C’est le pédiatre qui la suivait à l’époque qui, devant la santé si fragile d’Anne- Lorène, ses multiples hospitalisations, et une maman extrêmement fatiguée, nous a proposé un établissement médicalisé. Très dur moment : se détacher de sa fille avec laquelle il y a de tels liens fusionnels, voir dans cet établissement des enfants handicapés, des fauteuils roulants… car à ce moment- là, nous nous cachions encore la vérité. Mais il le fallait, pour elle, pour nous, pour notre équilibre à tous les trois ! Emmenée sans cesse aux urgences, avec de nouveaux visages, Anne- Lorène n’avait aucun repère; dans cet établissement, elle a commencé progressivement à faire ses marques, à vivre avec d’autres enfants comme elle, à être soignée par les mêmes personnes qui la connaissaient, à avoir des activités que jamais je n’aurais pu penser lui faire réaliser. En effet, elle va à la piscine, à des spectacles, au cinéma, participe à des balades, des pique- niques; elle a une « scolarité » avec une institutrice spécialisée hors pair avec laquelle Anne- Lorène a fait d’énormes progrès. Elle fréquente régulièrement une extraordinaire salle multi- sensorielle qui se trouve à l’étage de son service, financée par une très dynamique association locale. Sans oublier toute l’équipe qui est sur place : médecins, kiné, ergo, éducatrices, puéricultrices… tout le personnel qui est vraiment remarquable.

Mon but n’est pas de faire la promotion de ces lieux de vie, le choix de chacun est personnel. Même si depuis plus de 10 ans, ce n’est pas de gaieté de coeur que je vois ma fille partir le lundi pour revenir le vendredi, que j’ai toujours ce pincement lorsque nous lui disons au revoir avec de faux sourires. Je sais que nous avons trouvé notre équilibre et qu’Anne- Lorène est entre de bonnes mains; habituée à une maison-bis toute petite, elle ne sera pas perturbée quand elle sera adulte, lorsque ses parents seront devenus vieux.
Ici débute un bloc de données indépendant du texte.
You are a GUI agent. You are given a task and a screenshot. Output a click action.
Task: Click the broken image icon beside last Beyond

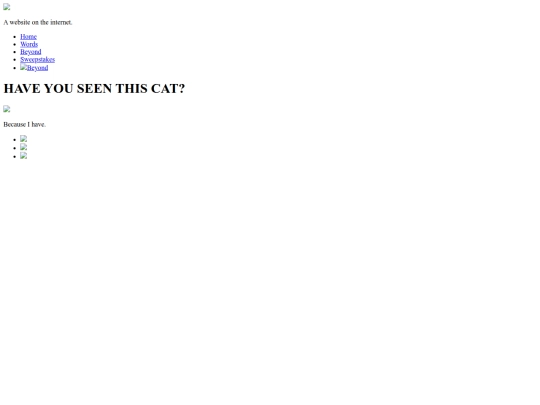[23, 67]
Il faut peut-être changer certaines mentalités: mettre son enfant dans une structure spécialisée ne signifie pas s’en débarrasser; à nous, parents, de contribuer aussi au dynamisme de ces lieux de vie. Personnellement j’ai été trois ans présidente du conseil de cet établissement et nous essayons de participer à chaque manifestation organisée par celui-ci. C’est une façon, très importante, d’être proches de son enfant malgré les kilomètres qui nous séparent.

Il y a tant de parents qui se battent pour la création de nouvelles structures, que juger négativement ces placements dans ces centres serait désavouer leurs demandes et leurs actions. Place à la tolérance et à la compréhension et, s’il vous plait, arrêtez de nous culpabiliser : vous ne savez pas le mal que vous nous faites !

Annick Perroux, mai 2004.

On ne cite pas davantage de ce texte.